The Rangers won.  It was ice cold, but they played red hot that day.  If I felt concerned and not at all hopeful of their play, I felt like despite the unnerving weather, they had given us hope.

Turns out, it was the last time I felt any hope about this team’s performance.  Everything has gone downhill since.  As of February 18th, they lost 15 games out of their last 21.  Oof.  And the worst part is that letter to the fans, talking about a rebuild? It was sent on February 8th! 10 fucking days ago.   As we like to say on Twitter, back up the fucking truck, and they made it official in writing.  But it just seemed to have gotten worse and worse as time goes on.
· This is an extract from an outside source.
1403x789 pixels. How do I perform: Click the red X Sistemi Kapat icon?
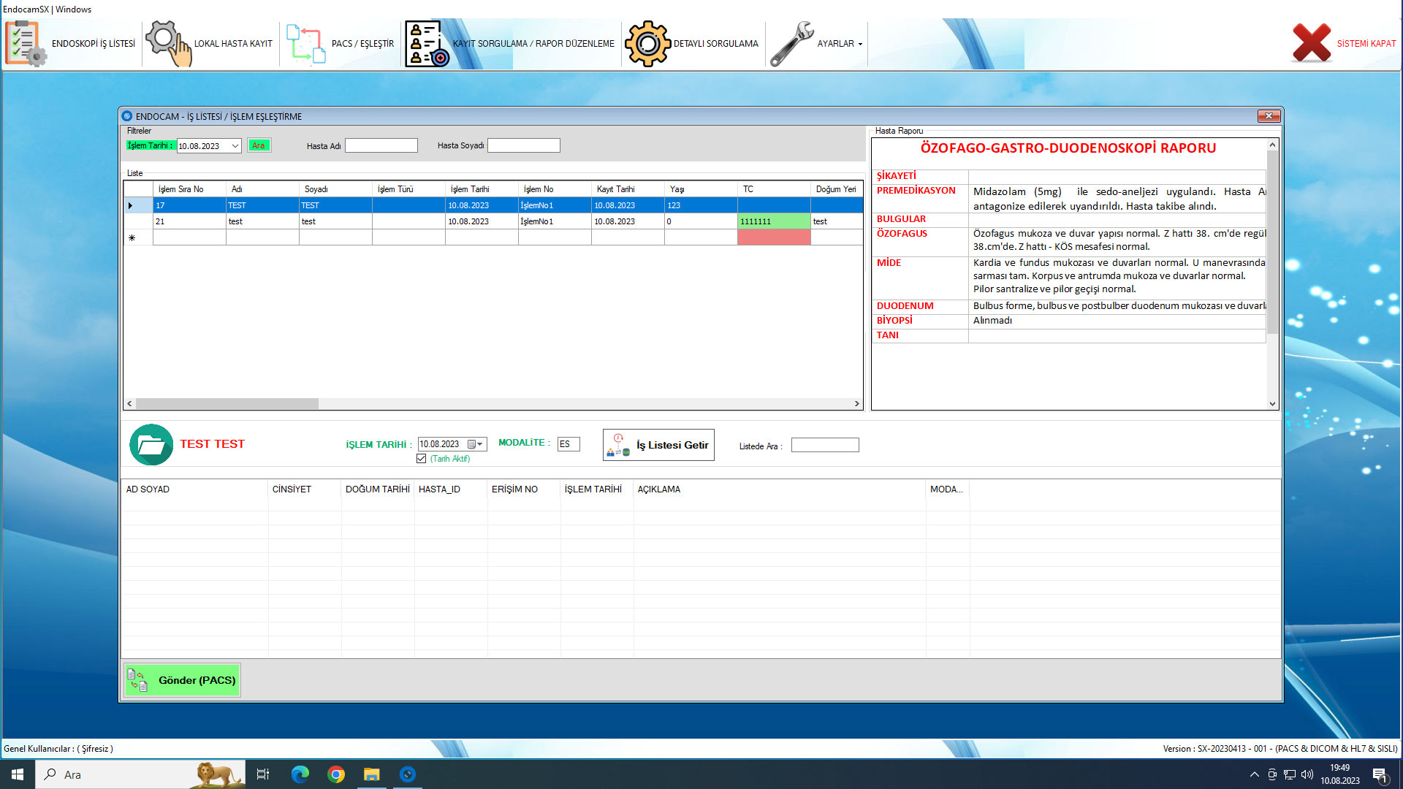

So let’s talk about AV for a second, who had the understatement of the year above.  I notoriously defended and called myself a Terry Collins apologist while he was with the Mets.   It wasn’t his fault he was given mostly shit to work with in his years as Mets manager.  AV though, I’m sure Sonny from A Bronx Tale would have a word with him about “wasted talent.”  For a team that made it to the Stanley Cup Final in 2013-14, and all the way to Game Seven of the Eastern Conference Final in 2014-15, he has managed to not get the best of his team in his time as head coach.  Even in those years when they seemed destined for something big.  That’s a problem.  Especially with an aging Henrik Lundqvist.
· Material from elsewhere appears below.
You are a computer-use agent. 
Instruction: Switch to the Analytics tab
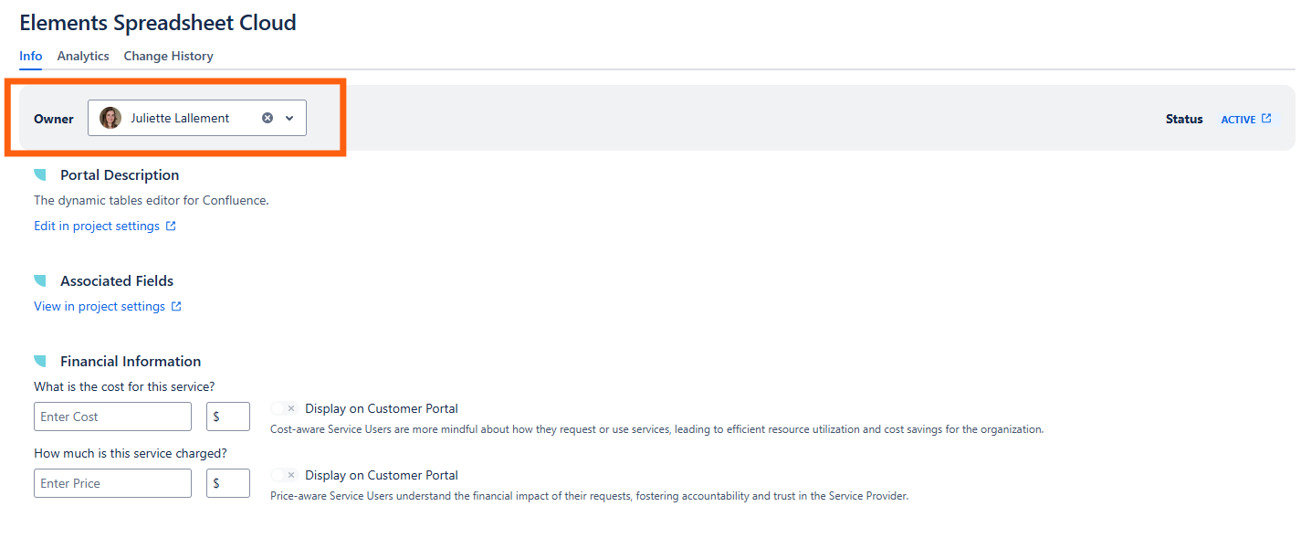[x=83, y=56]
Above all, Henke does not deserve this shit.

The first one on the flat bed truck is AV.  But Henrik must go too, for the betterment of himself and the team.  Unfortunately I cannot see the team being a success without sending him someplace else to potentially win.  And talk about squandering a talent while he was there.

When I was younger, I didn’t know much about what went into building a team, any team, be it baseball or football, even hockey.  I remember my dad making a rationalization about a player saying “You could build around him, though.”  The way I taught myself about sports is the way I relate to it, and I could relate to building around a player. I guess it’s apropos that an MLB Network documentary on Field Of Dreams, where the saying “if you build it, they will come” was coined, is playing in the background now.  Because if you build it, they will come.  And by “they,” it means talent and by “they will come,” means making the team attractive enough for players to want to be there.

I hate to see Henrik Lundqvist be the sacrificial lamb here.  And I know his contract terms might be a bit onerous right now.  It leaves basically everyone else to go elsewhere.  Yet, when it comes to the Rangers, how many times have we seen our all-stars go elsewhere and win?  Marian Gaborik.  The centerpieces that brought Rick Nash to New York.  Shit, even Ryan Callahan played in a Stanley Cup Final after he was traded.   Why is this?  Do we become too impatient for a rebuild that we sacrifice the future for the immediate gratification?  And guess what?   We still don’t fucking win.  Because you have one guy, and you can’t even fucking build right around him…it’s gonna be a problem long-term.

So it’s painful to watch.  But you know what, I’m back to what feels right.  And by “right,” I mean all my teams disappoint me again.  I have incredibly low expectations now.  This is what I am used to.  Sigh.

As a dog walker, I spent a lot of time outdoors.  I’m exposed to many different elements, I battle bad sinus infections in cold weather, and I have to wrestle dog shit out of the jaws of pups unwilling to relinquish said shit.  When it rains, no one wants to go outside.  This separates the real people who love their work though from the babies.

Riding out a rain delay at a baseball game?  It sucks! If you don’t like rain in the Pacific Northwest, you probably are better off not living there or attending an outdoor sporting event there.

After rain, you may be lucky enough to see a rainbow.  You can have a beautiful sunset once the rain stops.  Weather can become bearably cool after a rainfall.  Flowers and grass and all kinds of vegetation grows after rain.

If you can stand the rain, somewhere over the proverbial rainbow, dreams of your team winning a championship can come true.  So you wait it out.  The storm will pass, eventually.